— Requests —
A. Answer these questions using the Sierra Club v. Butz case report:
(i) On what date was the preliminary injunction dissolved and the action dismissed?
(ii) Which organization is listed with counsel Barry Fisher and James W. Moorman?
(iii) What day and date head the hearing transcript?
B. Write a continuation of the Sierra Club v. Butz case report, picking up after the judge's last remark.

— Source passage —
— START —

3 ELR 20071 | Environmental Law Reporter | copyright © 1973 | All rights reserved


Sierra Club v. Butz

No. C-72-1455 (N.D. Cal. August 29, 1972)

A preliminary injunction is granted (subsequently dissolved, infra) preventing defendant from allowing any development of de facto wilderness areas pending preparation of impact statements under NEPA. The court holds that development of a de facto area is a major federal action.

The preliminary injunction is dissolved and the action dismissed (Dec. 11, 1972) because the Forest Service now requires impact statements for future development contracts, and because the holders of existing contracts, who are not before this court, should be sued in the courts where the de facto areas are located. See ELR Dig. [251] for list of documents available, and for summaries of arguments.

Counsel for Plaintiff
Bruce J. Terris
Helen C. Needham
1908 Sunderland Place, N.W.
Washington, D.C. 20036

Barry Fisher
James W. Moorman
Sierra Club Legal Defense Fund, Inc.
311 California Street, Suite 311
San Francisco, California 94104

Counsel for Defendant
Arthur D. Smith
Department of Justice
Washington, D.C. 20530

Counsel for Intervenors
Noble McCartney
Suite 1100
1660 L Street, N.W.
Washington, D.C. 20036

[3 ELR 20071]

Conti, J.:

REPORTER'S TRANSCRIPT OF HEARING ON PRELIMINARY INJUNCTION

[3 ELR 20072]

WEDNESDAY, AUGUST 16, 1972

THE COURT: Well, first I would like to say that it has been a very pleasurable experience for the Court to sit here and listen to such very able argument from all counsel.

I think your case has been prepared extremely well and sometimes I say when a case is prepared extremely well it makes it easy for the Judge.

Well, that isn't necessarily so when all are prepared extremely well. It makes it very difficult for the Judge.

— END —

— Listing —
— START —

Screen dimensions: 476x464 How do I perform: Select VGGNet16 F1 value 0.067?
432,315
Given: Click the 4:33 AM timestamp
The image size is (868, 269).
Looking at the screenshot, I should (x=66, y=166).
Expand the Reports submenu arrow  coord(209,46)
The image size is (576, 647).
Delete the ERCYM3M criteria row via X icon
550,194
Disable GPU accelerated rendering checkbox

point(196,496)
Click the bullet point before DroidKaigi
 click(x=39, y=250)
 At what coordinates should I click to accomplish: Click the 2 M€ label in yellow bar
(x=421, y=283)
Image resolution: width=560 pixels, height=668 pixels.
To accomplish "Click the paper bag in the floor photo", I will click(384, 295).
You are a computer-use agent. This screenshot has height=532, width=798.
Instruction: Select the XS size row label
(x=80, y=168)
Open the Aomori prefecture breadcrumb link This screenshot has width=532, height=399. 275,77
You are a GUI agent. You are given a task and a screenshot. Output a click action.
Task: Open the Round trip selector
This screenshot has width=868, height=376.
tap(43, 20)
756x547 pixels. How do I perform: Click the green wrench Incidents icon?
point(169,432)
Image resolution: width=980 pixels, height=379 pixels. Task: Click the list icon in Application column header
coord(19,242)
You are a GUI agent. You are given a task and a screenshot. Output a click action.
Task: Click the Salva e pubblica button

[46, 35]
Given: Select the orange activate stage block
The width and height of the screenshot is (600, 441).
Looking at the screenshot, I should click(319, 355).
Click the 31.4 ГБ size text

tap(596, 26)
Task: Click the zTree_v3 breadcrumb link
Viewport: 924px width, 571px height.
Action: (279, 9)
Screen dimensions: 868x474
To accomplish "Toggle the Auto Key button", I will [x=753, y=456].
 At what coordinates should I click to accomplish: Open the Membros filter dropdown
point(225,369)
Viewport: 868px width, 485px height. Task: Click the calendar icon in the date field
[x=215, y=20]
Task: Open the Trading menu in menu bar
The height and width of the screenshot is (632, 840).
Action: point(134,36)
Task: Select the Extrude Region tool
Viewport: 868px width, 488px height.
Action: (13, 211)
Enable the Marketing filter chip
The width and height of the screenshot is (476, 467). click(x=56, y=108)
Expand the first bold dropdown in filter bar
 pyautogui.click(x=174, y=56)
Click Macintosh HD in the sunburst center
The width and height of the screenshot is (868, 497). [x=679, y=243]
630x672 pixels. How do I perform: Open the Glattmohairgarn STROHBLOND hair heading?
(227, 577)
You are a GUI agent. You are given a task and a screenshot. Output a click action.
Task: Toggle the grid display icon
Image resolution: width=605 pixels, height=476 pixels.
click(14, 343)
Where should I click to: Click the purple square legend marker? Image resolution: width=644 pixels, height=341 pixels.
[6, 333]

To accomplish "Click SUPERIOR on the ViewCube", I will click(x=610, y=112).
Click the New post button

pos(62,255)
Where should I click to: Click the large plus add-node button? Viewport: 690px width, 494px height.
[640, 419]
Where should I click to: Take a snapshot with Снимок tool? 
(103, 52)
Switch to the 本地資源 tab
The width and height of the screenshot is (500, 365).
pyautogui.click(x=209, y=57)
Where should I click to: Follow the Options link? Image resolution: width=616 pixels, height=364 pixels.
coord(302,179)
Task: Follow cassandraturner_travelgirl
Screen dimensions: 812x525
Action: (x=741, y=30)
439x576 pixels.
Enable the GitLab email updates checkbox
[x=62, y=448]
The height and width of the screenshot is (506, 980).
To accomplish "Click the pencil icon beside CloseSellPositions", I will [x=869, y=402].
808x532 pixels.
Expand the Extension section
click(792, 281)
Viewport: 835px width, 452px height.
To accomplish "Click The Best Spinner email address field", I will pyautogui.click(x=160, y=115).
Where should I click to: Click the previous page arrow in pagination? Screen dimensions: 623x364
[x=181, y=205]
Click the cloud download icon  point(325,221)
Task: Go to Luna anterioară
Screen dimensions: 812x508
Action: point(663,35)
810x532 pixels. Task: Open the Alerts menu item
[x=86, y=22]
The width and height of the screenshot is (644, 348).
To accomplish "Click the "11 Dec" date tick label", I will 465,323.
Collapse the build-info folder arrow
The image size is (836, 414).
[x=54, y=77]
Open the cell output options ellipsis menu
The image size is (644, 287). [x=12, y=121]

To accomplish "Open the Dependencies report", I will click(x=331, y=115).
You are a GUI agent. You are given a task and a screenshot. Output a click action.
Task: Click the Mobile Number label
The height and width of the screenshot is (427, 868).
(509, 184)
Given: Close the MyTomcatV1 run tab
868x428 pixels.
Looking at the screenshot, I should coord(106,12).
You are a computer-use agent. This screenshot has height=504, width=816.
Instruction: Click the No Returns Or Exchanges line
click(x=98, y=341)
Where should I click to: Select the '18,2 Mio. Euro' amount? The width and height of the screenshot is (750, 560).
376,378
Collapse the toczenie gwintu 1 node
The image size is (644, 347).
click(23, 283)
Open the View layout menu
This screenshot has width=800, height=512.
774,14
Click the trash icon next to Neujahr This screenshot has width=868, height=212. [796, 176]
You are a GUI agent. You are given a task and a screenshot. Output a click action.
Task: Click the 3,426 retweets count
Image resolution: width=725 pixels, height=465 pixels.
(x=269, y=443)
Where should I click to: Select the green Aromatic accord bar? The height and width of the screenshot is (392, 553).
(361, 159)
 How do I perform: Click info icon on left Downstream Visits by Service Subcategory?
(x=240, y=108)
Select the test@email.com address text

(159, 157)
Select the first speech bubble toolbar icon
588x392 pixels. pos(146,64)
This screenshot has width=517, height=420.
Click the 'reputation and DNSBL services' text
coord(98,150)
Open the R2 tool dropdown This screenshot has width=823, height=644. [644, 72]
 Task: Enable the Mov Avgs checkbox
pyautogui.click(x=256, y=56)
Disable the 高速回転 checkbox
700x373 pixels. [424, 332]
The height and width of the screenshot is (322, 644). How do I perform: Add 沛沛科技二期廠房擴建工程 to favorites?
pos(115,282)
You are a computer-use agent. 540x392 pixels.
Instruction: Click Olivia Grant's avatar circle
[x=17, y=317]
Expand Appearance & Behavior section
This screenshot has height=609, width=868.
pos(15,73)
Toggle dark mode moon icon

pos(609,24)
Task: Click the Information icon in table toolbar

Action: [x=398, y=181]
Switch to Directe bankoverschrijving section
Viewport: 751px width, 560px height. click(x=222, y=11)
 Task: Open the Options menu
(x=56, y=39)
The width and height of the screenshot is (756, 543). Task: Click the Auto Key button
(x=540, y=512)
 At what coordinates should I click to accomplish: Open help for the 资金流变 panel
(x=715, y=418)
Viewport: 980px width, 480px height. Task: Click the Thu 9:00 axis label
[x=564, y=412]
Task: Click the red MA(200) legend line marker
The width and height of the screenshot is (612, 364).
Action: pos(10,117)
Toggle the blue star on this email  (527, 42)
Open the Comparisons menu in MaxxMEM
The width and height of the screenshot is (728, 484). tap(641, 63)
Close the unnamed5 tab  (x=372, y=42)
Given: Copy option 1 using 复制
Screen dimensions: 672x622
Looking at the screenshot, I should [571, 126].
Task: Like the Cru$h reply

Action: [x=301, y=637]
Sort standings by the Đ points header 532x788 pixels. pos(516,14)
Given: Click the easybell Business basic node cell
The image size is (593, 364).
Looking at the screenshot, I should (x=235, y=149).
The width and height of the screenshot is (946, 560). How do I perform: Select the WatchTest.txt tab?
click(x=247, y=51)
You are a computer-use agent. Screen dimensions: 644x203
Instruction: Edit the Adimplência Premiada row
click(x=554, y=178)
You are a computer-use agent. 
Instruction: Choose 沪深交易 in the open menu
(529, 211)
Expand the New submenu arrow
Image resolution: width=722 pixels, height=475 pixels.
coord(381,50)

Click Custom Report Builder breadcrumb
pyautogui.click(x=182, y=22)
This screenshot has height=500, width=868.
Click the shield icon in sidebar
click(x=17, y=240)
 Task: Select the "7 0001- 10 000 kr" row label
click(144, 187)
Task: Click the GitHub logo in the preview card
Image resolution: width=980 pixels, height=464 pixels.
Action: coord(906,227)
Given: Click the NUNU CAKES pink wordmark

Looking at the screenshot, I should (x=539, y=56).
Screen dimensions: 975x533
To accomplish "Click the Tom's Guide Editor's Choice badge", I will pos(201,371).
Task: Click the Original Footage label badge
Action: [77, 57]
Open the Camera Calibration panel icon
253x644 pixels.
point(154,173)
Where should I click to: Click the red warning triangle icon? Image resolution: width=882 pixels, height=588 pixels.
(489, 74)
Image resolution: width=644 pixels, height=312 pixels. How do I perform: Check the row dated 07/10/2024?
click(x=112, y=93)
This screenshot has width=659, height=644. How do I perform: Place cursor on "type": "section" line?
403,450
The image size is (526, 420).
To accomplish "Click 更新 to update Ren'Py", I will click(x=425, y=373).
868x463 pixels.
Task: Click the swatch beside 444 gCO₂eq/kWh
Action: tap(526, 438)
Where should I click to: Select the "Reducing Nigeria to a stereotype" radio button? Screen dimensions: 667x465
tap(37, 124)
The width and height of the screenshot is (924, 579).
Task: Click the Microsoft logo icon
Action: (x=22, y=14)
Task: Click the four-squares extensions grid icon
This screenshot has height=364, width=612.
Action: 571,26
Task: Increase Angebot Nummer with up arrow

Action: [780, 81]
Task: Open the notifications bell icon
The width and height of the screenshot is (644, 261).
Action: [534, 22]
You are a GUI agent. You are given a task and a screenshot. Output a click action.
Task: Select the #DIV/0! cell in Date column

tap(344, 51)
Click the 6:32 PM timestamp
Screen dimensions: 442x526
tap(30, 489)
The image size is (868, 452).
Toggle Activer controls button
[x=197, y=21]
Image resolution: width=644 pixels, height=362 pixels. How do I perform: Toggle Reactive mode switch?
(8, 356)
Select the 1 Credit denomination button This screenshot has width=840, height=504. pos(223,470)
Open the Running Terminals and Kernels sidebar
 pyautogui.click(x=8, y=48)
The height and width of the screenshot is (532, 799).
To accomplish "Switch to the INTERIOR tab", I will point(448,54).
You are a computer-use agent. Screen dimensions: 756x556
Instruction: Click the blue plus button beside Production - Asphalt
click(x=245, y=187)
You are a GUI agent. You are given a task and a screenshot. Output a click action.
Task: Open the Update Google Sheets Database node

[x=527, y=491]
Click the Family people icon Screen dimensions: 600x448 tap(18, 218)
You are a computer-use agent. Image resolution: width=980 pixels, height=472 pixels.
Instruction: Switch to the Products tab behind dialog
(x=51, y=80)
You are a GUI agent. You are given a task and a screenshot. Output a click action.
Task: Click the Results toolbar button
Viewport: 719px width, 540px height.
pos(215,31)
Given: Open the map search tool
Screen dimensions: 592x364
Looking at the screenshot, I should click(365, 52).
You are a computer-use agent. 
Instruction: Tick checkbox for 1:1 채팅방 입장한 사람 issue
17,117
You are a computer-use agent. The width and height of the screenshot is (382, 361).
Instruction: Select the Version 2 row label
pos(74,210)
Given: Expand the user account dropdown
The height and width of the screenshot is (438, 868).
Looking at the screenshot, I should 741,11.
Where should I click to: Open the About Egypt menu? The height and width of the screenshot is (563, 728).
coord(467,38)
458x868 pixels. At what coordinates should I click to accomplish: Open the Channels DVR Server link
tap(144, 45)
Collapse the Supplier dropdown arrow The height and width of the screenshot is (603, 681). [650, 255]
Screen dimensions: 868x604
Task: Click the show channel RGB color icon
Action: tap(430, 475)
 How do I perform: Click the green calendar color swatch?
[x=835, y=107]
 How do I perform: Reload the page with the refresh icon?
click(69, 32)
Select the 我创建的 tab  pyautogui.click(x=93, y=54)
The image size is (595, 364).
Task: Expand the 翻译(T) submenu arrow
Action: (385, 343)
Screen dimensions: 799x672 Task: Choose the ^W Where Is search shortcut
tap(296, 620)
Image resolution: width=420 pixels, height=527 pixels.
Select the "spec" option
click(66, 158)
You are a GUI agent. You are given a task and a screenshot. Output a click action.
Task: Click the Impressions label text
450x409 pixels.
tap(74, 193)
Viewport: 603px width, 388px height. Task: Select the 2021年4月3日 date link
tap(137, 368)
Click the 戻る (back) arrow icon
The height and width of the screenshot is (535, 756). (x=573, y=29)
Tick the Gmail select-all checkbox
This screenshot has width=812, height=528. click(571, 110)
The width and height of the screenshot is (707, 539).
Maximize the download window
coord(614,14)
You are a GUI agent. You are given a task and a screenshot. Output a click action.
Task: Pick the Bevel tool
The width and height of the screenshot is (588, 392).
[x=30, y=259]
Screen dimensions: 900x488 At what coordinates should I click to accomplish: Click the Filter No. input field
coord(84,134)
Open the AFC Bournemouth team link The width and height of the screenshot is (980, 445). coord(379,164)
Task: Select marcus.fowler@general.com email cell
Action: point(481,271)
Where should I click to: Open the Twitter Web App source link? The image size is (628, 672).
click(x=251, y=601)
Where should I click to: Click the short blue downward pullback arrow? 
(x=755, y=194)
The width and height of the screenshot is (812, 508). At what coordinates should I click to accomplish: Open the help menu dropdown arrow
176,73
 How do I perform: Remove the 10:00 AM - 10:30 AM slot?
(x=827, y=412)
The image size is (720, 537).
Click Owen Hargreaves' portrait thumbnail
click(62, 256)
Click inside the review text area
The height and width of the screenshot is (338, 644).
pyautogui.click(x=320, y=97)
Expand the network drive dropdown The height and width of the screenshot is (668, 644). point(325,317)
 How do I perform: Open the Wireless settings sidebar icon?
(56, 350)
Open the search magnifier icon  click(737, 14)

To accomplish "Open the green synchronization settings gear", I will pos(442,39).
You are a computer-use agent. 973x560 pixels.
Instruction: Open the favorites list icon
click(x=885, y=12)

— END —

— Answers for the exercise —
A.
(i) Dec. 11, 1972
(ii) Sierra Club Legal Defense Fund, Inc.
(iii) Wednesday, August 16, 1972

B.
I have given this case quite a bit of thought and you people have been here for three days; we have a number of motions before the Court. Government's motion for summary judgment is denied and the motion, intervening lumber companies' motion to dismiss, is denied.

The remaining motion before the Court is the motion for the issuance of a preliminary injunction. And the issue here is whether or not there has been a sufficient showing for the preliminary injunction and any findings of the Court at this stage are solely for the purpose of the preliminary injunction, and are not necessarily with reference to any case in chief.

I would like to say offhand at the beginning that this Court does not wish or intend to run the Forest Service or tell them how to run their operation, because probably the Courts are the least equipped to do such a task.

But the Courts are equipped to handle the proposition of whether or not the Federal law has been complied with.

In reviewing this whole case I think the basic issue gets down to whether or not the NEPA section has been complied with.

The protection of the environment is of such importance that Congress, as we all know, enacted the Environmental Protection Act. It became effective in January of 1970. And that Act placed great emphasis upon the protection of the environment.

And I know that all of you are very well acquainted with the Act. However, for the purposes of this discussion this afternoon Congress in the Act states, in Section 4332:

"Congress authorizes and directs that, to the fullest extent possible: (1) the policies, regulations, and public laws of the United States shall be interpreted and administered in accordance with the policies set forth in this Act, and (2) all agencies of the Federal Government shall . . . ."

It applies to all agencies of the Federal Government and what they shall do.

We have here a case where the Forest Service is charged with wardship of one of the last remaining jewels that the country has, and that is our wilderness areas. Probably most of this area is sui generis in that it's probably the last remaining truly virgin resource that this country will ever have. It is true, we can plant it again but in so doing you take away from man the satisfaction in knowing and feeling that he's in an area that has been unspoiled by humans.

So Congress has given intent to this in the Wilderness Act and the Environmental Impact Act [sic] further formulates the policy.

This Act is most important and has primacy on all the actions that governmental agencies take subsequent to January 1, 1970.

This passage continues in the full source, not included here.